No I said torque of 24 Nm and 6500 Rpm and INPUT power 12 Kw, I was hoping that you boffins would be able to tell me what the HP/power would be on the axle. I am not a mechanical fellow, although I can use my hands very well. Electronics and software is more my line. I can tell you what my brushless motor could produce at the axle by deducting all the losses in the controller and switching. Bert
P.S. if I knew the flux phi of my magnets.

 

What is meant by "static" in this context? That there is no "time" quantity appearing such as in "revolutions per minute"?

 

Actually there is (almost) enough data to calculate efficiency map. Friction moment (or current) would still be needed and motor driver electronics and cable losses as well. Also it would be necessary to know the temperature of the windings in order to correct for the increase of its resistance. I have an Excel sheet that calculates the output of a BLDC motor based on these values. Using 100% efficiency for the driver and the cables and no friction, I got the following:
With 19.8 Nm output (165 A) the efficiency is 88% at 6500 rpm and lower at lower rpm (e.g. 82% at 4000 and 70% at 2000 rpm). 1770 W heat is produced due to winding resistance. In real life the windings will get hot, resistance increases and more power is wasted. 12 kW input will be reached at 4900 rpm with 85% efficiency (10,2 kW output) or at 15.9 Nm 6500 rpm with 90% efficiency.

If torque is dropped to 10 Nm (83 A) the power loss in the windings drops to 450 W, which would mean 94% efficiency at 6500 rpm. Further reducing torque to 1 Nm (8.3 A) would increase the efficiency to 99% (only 5 W power loss). This is not a real case, since friction will not allow the efficiency to reach so high values.

If we quess that the friction moment is 1% of the maximum output, thus 0.2 Nm, we get the peak efficiency of 92% at 3-10 Nm output. At full power (19.8 Nm) the efficiency drops just a little (87% at 6500 81% at 4000 rpm and 70% at 2000 rpm). At 1 Nm the efficiency is 83 % at 6500 rpm and 81% at 2000 rpm.

If the windings heat up from 20 C to 100 C the resistance increases from 0.065 ohm to 0.085 ohm.
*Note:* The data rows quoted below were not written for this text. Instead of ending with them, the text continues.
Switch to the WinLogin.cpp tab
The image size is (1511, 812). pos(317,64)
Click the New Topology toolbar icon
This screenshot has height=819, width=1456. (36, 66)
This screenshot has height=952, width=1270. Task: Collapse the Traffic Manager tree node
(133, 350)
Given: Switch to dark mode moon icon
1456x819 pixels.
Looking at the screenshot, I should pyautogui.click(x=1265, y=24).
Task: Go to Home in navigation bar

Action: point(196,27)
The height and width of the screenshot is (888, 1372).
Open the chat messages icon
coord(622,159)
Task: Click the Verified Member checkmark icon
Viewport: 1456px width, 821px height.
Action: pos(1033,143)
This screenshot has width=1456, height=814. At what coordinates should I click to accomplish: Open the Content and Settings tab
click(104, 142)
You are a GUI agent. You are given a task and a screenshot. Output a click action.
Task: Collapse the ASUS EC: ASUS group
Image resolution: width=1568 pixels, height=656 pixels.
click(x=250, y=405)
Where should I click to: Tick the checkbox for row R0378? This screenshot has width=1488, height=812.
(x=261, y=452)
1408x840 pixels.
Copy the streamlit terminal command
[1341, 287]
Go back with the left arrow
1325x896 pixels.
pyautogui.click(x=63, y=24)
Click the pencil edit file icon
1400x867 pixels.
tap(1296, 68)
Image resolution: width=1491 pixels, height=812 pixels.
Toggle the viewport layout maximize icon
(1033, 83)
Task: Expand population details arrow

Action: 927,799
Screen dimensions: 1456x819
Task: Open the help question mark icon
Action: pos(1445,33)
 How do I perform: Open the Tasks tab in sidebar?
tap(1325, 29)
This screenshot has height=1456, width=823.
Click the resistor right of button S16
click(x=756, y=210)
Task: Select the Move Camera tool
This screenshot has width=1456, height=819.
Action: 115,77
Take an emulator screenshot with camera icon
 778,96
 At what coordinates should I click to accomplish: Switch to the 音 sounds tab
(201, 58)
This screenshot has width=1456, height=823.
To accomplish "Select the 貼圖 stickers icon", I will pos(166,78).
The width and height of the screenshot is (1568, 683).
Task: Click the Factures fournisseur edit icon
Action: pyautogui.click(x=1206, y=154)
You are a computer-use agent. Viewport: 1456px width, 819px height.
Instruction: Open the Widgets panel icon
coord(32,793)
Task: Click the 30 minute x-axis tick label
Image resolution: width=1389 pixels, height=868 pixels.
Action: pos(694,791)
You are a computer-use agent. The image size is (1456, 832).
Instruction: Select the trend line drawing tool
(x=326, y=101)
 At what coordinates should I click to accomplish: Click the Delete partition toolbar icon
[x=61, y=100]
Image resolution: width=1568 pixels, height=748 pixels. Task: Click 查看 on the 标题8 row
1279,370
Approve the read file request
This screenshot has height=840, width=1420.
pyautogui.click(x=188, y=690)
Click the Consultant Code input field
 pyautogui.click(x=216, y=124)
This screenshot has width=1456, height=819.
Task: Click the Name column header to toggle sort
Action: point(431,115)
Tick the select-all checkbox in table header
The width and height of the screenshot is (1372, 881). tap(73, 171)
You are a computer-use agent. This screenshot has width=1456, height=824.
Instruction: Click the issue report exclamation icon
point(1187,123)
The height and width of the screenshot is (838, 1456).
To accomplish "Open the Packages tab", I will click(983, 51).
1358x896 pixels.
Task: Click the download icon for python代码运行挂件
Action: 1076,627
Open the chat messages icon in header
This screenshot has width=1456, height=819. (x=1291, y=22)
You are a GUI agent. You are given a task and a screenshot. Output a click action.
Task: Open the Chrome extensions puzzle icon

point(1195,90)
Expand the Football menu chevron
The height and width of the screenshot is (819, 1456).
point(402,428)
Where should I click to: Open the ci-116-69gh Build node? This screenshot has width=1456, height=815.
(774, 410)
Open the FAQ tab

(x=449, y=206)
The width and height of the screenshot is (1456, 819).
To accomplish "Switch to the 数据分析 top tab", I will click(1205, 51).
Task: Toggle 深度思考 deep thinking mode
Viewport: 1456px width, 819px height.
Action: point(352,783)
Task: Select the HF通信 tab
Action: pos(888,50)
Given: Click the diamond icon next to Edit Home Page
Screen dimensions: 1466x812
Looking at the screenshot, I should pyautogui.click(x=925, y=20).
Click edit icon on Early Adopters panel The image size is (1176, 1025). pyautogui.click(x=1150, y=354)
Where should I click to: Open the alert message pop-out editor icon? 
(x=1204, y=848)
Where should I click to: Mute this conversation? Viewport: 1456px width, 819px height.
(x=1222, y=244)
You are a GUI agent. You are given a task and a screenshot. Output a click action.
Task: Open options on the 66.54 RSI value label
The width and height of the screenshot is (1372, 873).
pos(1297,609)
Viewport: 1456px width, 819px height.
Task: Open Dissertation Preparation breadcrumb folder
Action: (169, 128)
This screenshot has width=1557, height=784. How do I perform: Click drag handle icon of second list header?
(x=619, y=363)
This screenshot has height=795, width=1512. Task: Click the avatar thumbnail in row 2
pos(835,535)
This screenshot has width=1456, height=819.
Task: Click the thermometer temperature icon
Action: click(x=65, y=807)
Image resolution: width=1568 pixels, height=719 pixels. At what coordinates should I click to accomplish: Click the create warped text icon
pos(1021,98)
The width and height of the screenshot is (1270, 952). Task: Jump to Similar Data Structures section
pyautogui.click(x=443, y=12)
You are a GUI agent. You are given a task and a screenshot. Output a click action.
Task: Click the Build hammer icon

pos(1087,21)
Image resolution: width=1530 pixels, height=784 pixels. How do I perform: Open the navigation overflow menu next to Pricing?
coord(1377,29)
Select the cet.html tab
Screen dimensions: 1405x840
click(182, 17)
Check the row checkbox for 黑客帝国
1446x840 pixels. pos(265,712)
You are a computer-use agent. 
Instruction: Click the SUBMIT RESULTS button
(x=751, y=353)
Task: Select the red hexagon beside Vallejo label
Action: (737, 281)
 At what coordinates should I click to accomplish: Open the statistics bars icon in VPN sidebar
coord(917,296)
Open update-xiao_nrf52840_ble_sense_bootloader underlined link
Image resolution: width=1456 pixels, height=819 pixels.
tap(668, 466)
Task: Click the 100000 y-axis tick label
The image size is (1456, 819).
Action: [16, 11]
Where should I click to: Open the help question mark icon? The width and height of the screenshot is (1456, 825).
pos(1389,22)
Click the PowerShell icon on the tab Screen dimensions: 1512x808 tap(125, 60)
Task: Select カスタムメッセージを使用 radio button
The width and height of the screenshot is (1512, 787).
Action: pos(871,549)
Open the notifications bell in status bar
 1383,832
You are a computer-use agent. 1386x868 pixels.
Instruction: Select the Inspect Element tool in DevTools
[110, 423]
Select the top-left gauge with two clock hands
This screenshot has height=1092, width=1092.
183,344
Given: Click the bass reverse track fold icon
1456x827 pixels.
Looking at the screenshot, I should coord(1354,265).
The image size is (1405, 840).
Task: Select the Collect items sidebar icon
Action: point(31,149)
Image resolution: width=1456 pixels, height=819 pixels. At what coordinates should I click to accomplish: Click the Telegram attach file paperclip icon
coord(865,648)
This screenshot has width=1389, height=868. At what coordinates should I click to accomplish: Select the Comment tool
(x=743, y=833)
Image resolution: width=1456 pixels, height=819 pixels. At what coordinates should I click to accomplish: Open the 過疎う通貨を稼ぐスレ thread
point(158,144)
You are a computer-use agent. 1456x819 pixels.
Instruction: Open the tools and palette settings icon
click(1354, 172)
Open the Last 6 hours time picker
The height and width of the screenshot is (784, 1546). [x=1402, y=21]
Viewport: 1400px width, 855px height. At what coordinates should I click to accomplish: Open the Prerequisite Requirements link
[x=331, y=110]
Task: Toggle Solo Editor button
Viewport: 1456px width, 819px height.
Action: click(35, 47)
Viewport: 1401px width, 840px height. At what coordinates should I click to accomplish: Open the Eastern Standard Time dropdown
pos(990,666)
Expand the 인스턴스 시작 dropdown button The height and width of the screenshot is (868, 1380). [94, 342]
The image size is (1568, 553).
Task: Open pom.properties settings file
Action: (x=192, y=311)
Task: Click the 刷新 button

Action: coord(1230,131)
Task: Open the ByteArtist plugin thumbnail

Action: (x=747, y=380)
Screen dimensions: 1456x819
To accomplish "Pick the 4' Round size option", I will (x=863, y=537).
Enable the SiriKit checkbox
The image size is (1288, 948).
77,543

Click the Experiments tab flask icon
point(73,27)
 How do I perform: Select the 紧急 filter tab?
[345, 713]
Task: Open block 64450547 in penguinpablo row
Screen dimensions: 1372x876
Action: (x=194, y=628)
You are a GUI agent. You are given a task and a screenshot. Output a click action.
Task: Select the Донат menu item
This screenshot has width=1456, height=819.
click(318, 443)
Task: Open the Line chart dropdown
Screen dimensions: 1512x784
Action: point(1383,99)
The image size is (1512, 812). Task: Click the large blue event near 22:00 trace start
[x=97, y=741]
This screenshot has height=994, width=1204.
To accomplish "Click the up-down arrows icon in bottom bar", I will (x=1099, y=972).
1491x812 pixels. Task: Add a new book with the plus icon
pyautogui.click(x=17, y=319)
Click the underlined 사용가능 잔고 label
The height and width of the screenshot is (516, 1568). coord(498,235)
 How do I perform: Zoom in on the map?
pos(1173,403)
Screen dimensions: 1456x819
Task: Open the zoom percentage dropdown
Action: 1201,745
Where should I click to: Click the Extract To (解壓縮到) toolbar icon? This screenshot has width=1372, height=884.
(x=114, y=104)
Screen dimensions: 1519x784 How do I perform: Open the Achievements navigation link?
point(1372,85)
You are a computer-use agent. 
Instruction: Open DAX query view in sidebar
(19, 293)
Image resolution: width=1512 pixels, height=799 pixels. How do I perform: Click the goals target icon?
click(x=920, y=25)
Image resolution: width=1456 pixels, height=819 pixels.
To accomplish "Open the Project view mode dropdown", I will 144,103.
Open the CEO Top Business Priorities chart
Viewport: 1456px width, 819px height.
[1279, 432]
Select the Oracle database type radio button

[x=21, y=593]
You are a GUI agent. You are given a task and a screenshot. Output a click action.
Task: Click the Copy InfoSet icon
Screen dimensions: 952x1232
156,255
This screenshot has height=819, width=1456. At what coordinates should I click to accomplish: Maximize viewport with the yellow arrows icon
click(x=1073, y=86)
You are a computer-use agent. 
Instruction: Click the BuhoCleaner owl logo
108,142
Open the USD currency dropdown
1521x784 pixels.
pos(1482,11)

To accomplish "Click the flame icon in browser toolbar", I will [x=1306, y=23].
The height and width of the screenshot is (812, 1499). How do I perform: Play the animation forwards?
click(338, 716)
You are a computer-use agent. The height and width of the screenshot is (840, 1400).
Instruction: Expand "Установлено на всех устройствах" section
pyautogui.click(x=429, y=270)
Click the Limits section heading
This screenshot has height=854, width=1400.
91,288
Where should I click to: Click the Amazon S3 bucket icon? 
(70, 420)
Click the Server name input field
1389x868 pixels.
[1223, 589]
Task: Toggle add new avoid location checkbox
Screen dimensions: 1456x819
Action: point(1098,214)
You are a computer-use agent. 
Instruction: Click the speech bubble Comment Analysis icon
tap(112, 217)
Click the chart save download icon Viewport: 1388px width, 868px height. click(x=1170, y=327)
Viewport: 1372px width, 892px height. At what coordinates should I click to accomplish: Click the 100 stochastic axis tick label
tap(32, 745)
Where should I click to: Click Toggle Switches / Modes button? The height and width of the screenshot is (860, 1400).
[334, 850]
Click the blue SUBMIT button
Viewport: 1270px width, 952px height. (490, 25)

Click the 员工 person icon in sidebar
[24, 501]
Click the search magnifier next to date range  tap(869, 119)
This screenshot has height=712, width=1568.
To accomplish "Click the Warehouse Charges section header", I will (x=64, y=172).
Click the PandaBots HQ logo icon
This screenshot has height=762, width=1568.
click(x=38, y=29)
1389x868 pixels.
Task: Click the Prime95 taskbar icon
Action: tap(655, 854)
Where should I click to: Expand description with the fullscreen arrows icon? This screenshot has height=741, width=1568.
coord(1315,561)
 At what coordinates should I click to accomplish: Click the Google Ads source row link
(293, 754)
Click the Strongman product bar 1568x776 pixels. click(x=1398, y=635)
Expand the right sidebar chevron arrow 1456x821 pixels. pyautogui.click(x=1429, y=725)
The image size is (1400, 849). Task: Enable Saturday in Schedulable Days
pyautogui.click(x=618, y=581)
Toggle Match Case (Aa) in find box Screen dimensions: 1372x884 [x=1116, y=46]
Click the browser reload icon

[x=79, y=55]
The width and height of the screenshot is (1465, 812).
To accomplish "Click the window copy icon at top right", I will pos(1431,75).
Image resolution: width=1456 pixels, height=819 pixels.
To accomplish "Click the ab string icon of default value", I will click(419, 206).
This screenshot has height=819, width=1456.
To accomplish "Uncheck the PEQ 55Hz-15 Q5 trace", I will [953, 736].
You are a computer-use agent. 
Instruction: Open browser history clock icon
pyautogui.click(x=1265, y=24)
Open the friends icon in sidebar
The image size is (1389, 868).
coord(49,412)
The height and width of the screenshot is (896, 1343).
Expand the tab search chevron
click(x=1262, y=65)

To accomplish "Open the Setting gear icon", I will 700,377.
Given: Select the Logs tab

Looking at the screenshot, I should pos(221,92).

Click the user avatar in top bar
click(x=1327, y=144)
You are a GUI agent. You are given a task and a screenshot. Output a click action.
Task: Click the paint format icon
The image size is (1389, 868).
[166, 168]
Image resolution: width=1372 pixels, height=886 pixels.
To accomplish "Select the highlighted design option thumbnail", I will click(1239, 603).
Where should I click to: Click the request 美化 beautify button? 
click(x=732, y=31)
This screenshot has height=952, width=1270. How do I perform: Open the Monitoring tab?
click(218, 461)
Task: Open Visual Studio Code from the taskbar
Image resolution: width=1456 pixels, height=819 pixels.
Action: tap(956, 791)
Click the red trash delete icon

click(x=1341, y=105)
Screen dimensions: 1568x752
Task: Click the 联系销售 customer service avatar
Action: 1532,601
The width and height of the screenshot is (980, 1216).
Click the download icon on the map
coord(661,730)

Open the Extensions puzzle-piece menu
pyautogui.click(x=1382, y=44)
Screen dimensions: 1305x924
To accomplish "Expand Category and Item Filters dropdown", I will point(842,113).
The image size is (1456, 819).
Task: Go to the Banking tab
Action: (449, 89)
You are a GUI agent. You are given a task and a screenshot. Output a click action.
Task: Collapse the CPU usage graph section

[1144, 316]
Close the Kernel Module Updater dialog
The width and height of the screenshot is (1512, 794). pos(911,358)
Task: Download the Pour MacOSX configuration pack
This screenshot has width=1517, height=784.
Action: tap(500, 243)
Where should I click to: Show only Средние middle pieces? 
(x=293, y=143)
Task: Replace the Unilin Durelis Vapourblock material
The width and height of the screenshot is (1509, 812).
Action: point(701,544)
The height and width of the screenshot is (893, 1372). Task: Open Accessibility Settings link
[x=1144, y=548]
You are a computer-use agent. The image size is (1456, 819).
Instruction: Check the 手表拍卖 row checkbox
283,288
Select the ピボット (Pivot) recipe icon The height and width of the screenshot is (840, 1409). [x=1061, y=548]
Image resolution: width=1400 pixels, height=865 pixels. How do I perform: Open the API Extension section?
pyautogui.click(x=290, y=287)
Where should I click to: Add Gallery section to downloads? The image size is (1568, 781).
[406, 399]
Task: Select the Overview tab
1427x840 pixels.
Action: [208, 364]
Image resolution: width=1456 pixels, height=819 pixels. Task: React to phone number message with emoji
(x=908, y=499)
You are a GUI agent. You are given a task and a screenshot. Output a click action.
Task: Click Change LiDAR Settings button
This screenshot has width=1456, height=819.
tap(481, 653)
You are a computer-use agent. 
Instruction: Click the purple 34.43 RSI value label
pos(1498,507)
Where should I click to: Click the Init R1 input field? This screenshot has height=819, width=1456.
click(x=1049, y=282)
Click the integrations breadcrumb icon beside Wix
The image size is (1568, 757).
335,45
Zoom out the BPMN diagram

With that and the 0.2 Nm friction the efficiency at 12 kW is at 19.8 Nm and 4600 rpm 80% or at 15.3 Nm and 6500 rpm 87%.

The cabling will and the driver will further reduce the efficiency especially at high currents. At low power the driver will again reduce the efficiency.

Note that 72 V can only drive this motor to 5700 rpm at no load. At 19.8 Nm load it is enough for 4900 rpm.

 

Well...boffin or not, the numbers you quote do not end up; somebody is making incorrect statements. Shaft torque (in Nm) times shaft speed (in radians per second) gives the shaft power in W. In your example, 6500 rpm equals 6500 x 2 x pi / 60; i.e. 680.68 rad/sec. Alas, shaft Power is 24 x 680.68 = 16336.3 W. In my world, that is not possible with an input power of 12 kW......